First, building upon its land-and-expand strategy, Celsius now looks to execute the "expand" portion of this game plan by growing the display space it has in all the new stores it recently entered with PepsiCo's help. In highlighting this point in its first-quarter 2024 earnings press release, management explained: "We estimate that retailers' spring shelf resets were approximately one-third complete as of March 31st, and once concluded, we are expecting our best shelf space gains in company history."

At an investor conference on June 11, CEO John Fieldy explained that labor shortages have led to delays on these shelf resets, but that gains should be evident over the summer and fall quarters.

Second, partnering with PepsiCo has opened Celsius up to the food service channel. Case volume for this vertical grew by 186% in Q1 and already accounts for 12% of Celsius' total sales made to PepsiCo. Not only will this burgeoning channel bring sales growth, but it should also increase brand awareness for Celsius drinks as they continue to become more common across a broader array of locations.

Person playing video games on a computer with two large monitors while drinking an energy drink.

Image source: Getty Images.

2. Top-notch margins

What makes Celsius' incredible sales growth over the last few years all the more impressive is that it already boasts a 19% net profit margin. While this profitability is relatively new, with the company only breaking even in 2023, it already ranks favorably compared to some of its massive beverage peers -- an incredible feat considering the company's rapid growth.

CELH Profit Margin Chart

CELH Profit Margin data by YCharts

This robust net profit margin is a promising sign for shareholders, as high profitability tends to indicate pricing power for brands with loyal customer bases.
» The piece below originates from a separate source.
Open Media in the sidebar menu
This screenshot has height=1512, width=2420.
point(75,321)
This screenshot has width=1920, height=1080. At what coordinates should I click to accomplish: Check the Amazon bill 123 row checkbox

In addition, reaching profitability means that Celsius is now self-sufficient regarding its growth and will have excess cash to spend on potentially rewarding shareholders or expanding internationally.

Speaking of which...

3. International growth ambitions just starting

After signing several distribution agreements with Japanese beverage giant Suntory early in 2024, Celsius plans to expand into Australia, New Zealand, the U.K., Ireland, and France. Similarly, the company recently started selling in Canada after expanding its distribution agreement with PepsiCo.

With international sales only accounting for 5% of the company's total revenue, these foreign markets could represent the next chapter of the Celsius growth story. To put the length of this growth runway for Celsius in perspective, consider that energy drink peer Monster generated 37% of its total sales from international markets in the fourth quarter of 2023.

The company generated $16 million in international sales in its latest quarter, compared to Monster's $637 million. Celsius could have decades of growth remaining in front of it should it continue to disrupt the energy drink industry globally.

4. A more reasonable valuation

With the company's share price down 35% in the last month due to short-term worries about a few weeks of sales data, the time might be right for long-term investors to reconsider adding to their Celsius position. While the company still trades at a lofty 57 times forward earnings, this is much more reasonable than the mid-80s figure it traded at one month ago.

CELH PE Ratio (Forward) Chart

CELH PE Ratio (Forward) data by YCharts

While this is nearly three times the S&P 500's forward P/E (price-to-earnings) ratio of 21, analysts expect Celsius to grow its bottom line by 40% in 2024, compared to just 9% for the index as a whole.

Ultimately, despite its premium valuation, the four factors listed here show that Celsius still has plenty of room to run -- but investors should be ready for a turbulent ride along the way.